START Available data

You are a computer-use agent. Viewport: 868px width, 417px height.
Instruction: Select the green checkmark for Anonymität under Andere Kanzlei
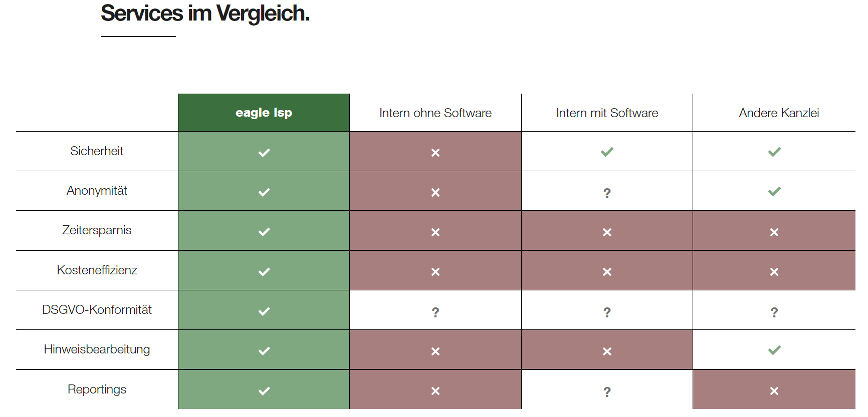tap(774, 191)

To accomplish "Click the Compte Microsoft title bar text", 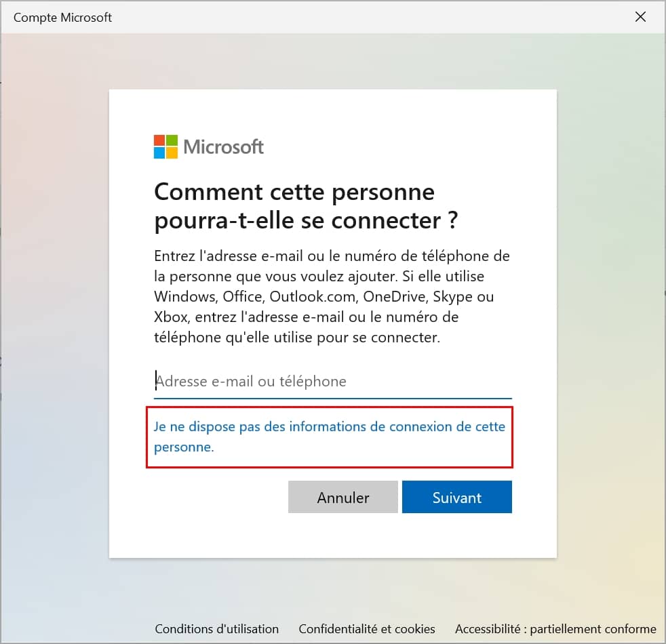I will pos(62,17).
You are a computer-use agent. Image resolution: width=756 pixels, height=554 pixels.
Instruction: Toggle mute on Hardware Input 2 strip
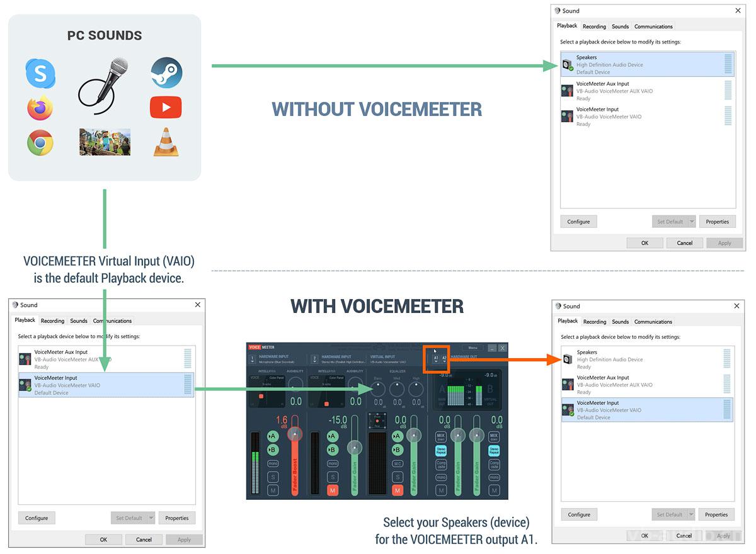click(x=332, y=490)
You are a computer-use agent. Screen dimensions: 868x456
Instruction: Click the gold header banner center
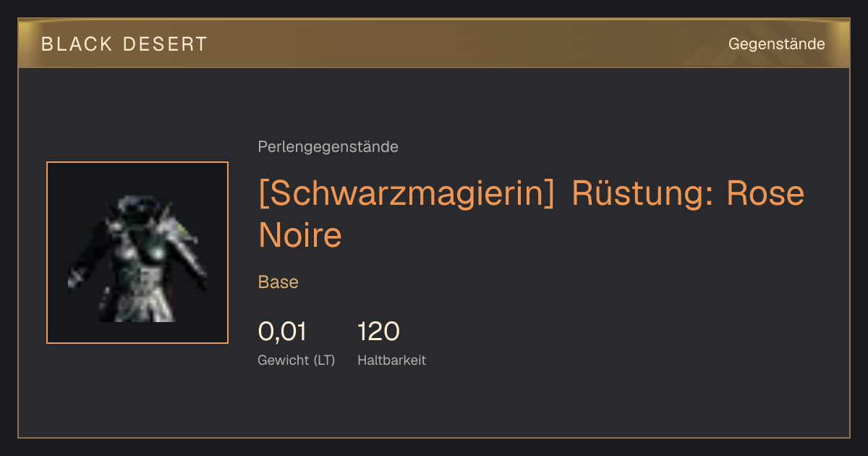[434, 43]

END Available data
START Available data

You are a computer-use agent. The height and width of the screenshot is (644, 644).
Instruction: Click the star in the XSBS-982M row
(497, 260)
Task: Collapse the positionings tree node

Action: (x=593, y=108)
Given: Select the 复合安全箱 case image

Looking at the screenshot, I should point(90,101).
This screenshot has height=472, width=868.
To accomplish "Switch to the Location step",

END Available data
START Available data

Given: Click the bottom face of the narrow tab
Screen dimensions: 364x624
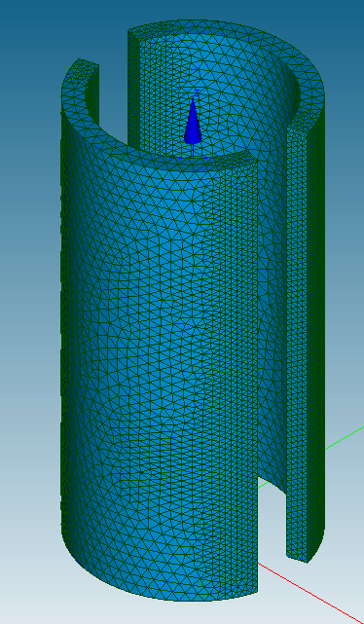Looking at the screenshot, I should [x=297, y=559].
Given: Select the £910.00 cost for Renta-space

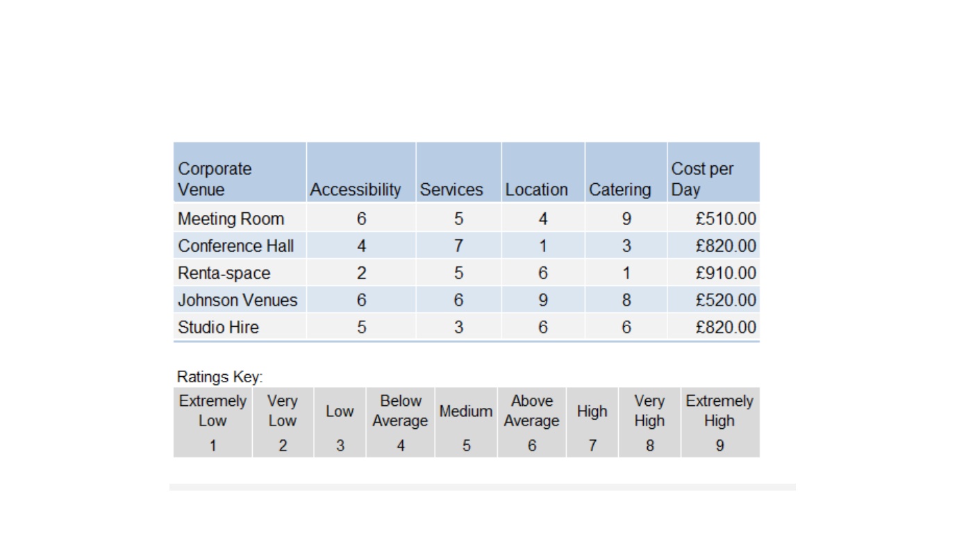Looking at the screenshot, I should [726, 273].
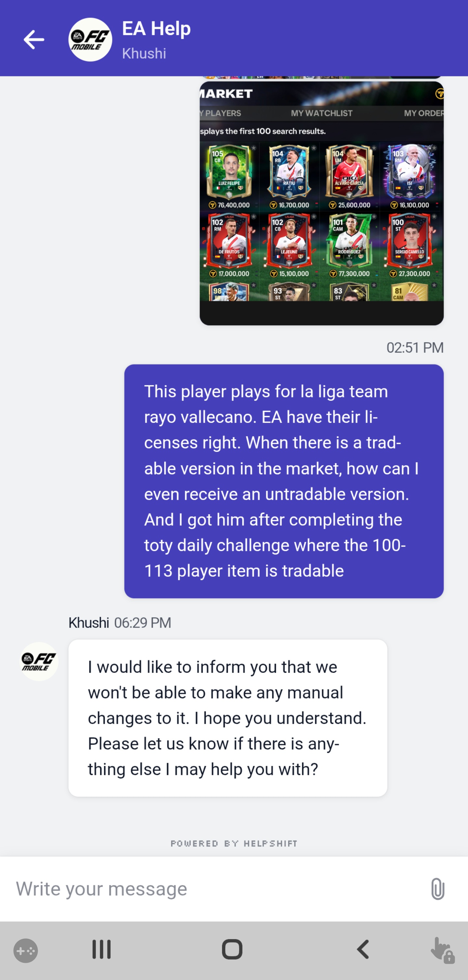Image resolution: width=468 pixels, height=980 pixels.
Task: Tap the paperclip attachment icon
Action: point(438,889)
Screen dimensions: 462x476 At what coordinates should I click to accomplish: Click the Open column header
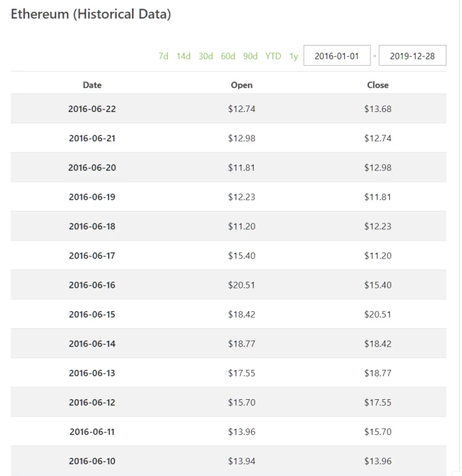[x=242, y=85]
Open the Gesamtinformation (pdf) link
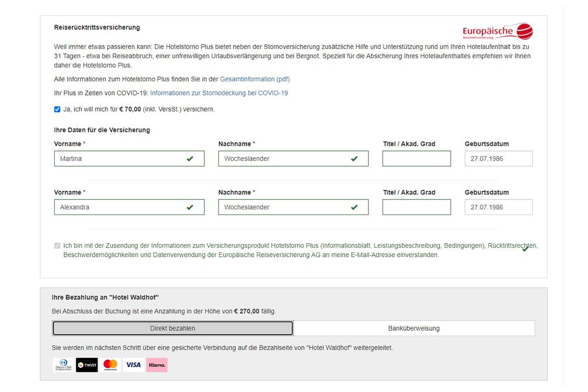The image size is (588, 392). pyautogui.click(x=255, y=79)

END Available data

▶ Assigned task
Reproduce only the lines above spanning from the line containing "This screenshot has height=472, width=868." through the line containing "to the Location", word for word.

▶ Task result
This screenshot has height=472, width=868.
To accomplish "Switch to the Location step",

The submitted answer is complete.